Biomaterials and Stem Cell-Based Therapeutics
Lino Ferreira
Group Leader
Ph.  +351 239 853406
+351 231 419040
Fax  +351 239 853409
Research
Design of novel biomaterials for stem cell differentiation and transplantation

Stem cells differentiate along different lineages in the context of complex three-dimensional (3D) tissue constructs, where the extracellular matrix (ECM) and different growth factors play an important role in this process. The 3D ECM provides structural support for higher level of tissue organization and remodeling. Recent data show significant differences in the differentiation profile of stem cells cultured in a 3D versus 2D system. We are designing biomaterials which provide several different types of information to stem cells, with the purpose of controlling their differentiation. In this platform we are developing or modifying natural or synthetic polymers and to characterize their physico-chemical and biological properties. The major goal of this research is to identify biomaterials that will improve the differentiation of stem cells in a specific cell lineage and to obtain fundamental knowledge regarding the effect of chemistry, mechanics and three-dimensional organization of the scaffold in terms of stem cell differentiation. Another area of interest in the group is to create 3D matrices (scaffolds) to improve the grafting and functionality of the delivered stem cells in vivo. Most cells delivered in vivo die in the first few days postimplantation or leak back out of the injection site.

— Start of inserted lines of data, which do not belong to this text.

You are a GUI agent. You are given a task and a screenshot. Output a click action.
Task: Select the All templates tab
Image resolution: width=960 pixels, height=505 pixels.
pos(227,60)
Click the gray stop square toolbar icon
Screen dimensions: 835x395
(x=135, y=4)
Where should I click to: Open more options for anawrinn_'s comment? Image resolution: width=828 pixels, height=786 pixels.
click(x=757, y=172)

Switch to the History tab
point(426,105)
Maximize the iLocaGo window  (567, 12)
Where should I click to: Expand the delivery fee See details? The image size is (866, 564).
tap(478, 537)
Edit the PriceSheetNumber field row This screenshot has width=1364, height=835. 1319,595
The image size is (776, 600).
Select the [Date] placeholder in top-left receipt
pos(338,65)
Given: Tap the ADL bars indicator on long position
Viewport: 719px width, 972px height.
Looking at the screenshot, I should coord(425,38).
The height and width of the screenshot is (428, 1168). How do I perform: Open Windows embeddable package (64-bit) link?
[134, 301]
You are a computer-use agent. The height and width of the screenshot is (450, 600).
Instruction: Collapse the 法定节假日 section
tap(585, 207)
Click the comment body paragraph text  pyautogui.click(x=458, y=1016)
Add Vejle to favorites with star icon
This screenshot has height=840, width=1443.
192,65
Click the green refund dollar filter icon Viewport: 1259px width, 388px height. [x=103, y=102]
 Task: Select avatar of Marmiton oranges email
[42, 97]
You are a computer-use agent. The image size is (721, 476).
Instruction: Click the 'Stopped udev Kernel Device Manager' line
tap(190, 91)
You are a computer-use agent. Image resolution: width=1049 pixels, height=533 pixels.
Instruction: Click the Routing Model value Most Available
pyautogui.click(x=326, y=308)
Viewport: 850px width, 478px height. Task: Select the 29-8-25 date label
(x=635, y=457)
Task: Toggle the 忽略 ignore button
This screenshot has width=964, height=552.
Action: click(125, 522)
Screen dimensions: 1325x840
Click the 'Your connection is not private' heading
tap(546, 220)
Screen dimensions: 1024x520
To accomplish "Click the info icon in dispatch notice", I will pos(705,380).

We are developing 3D matrices to improve cell retention and viability.
Endothelial-like cells isolated from human embryonic stem cells (hESCs) and cultured on matrigel form cord-like structures before (A) and after implantation in nude mice (B). Expression of endothelial marker CD31 (C) on hESC aggregates encapsulated in dextran-based hydrogels containing the cell-adhesion peptide RGD (D).
Biomaterials with antimicrobial properties

A major problem associated with the implantation of biomedical devices in the human body is the inherent risk of microbial infections. We are developing novel and more effective strategies to control antimicrobial infections by developing coating technologies to immobilize antimicrobial agents. Recently, we reported an antifungal material, termed amphogel, formed by a hydrogel and an antifungal agent-amphotericin B- physically adsorbed that was able to kill fungi within 2 h of contact and could be reused for at least 53 days without losing its effectiveness against Candida albicans (Zumbuhel et al., PNAS 2007).